[Opening DATA SHOWN section]

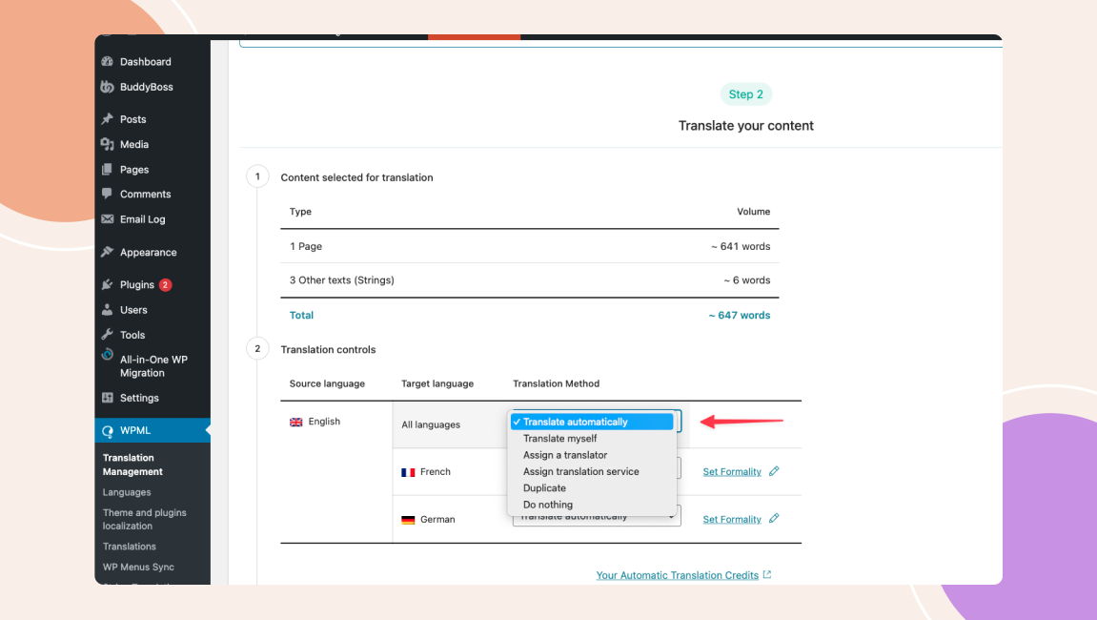
Task: Choose 'Assign translation service' option
Action: tap(580, 471)
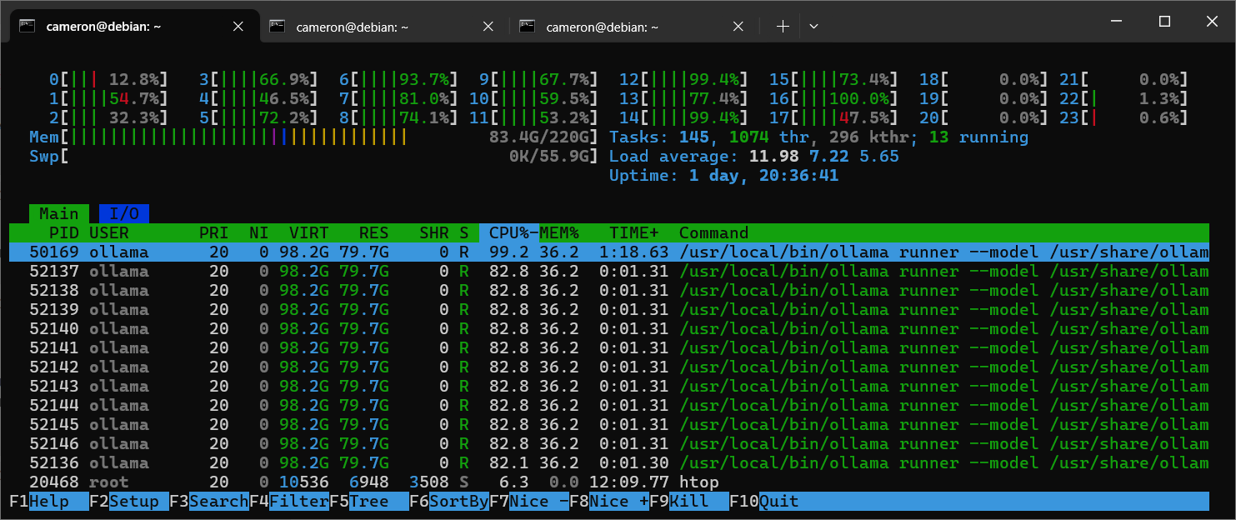The height and width of the screenshot is (520, 1236).
Task: Click the new tab plus icon
Action: pyautogui.click(x=782, y=27)
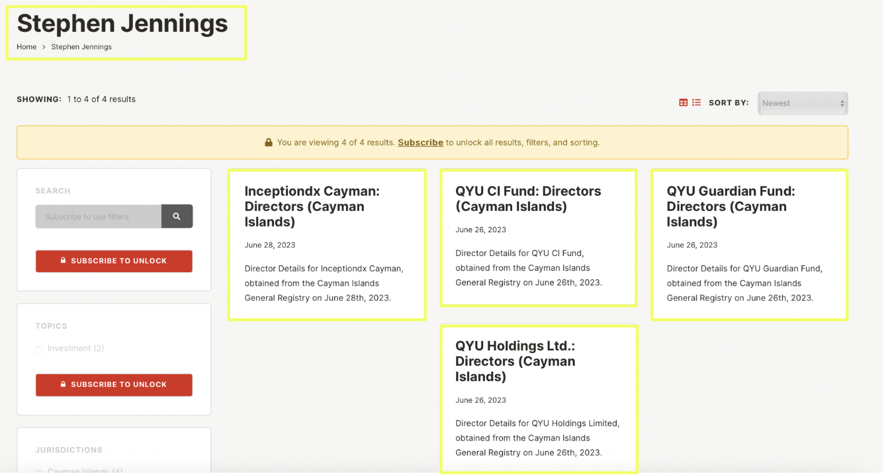
Task: Click the search magnifier button
Action: tap(177, 216)
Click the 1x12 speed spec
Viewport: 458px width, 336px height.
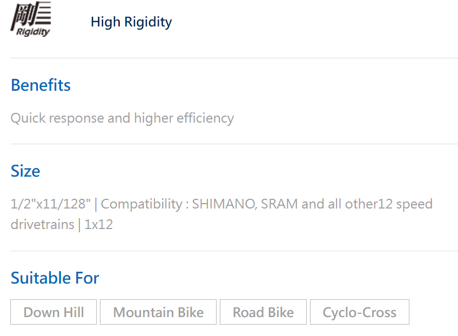(x=98, y=225)
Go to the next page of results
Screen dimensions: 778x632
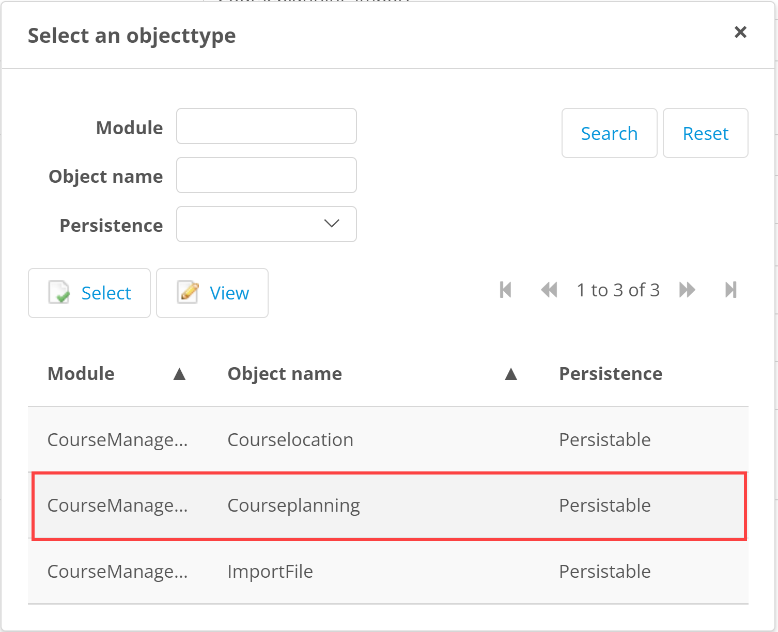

[Closing DATA SHOWN section]

## TASK TO COMPLETE
Return verbatim every line from the one holding "Click the 1x12 speed spec" to the end of the records above. Do not copy the pictures.

## SOLUTION
Click the 1x12 speed spec
Viewport: 458px width, 336px height.
(x=98, y=225)
Go to the next page of results
Screen dimensions: 778x632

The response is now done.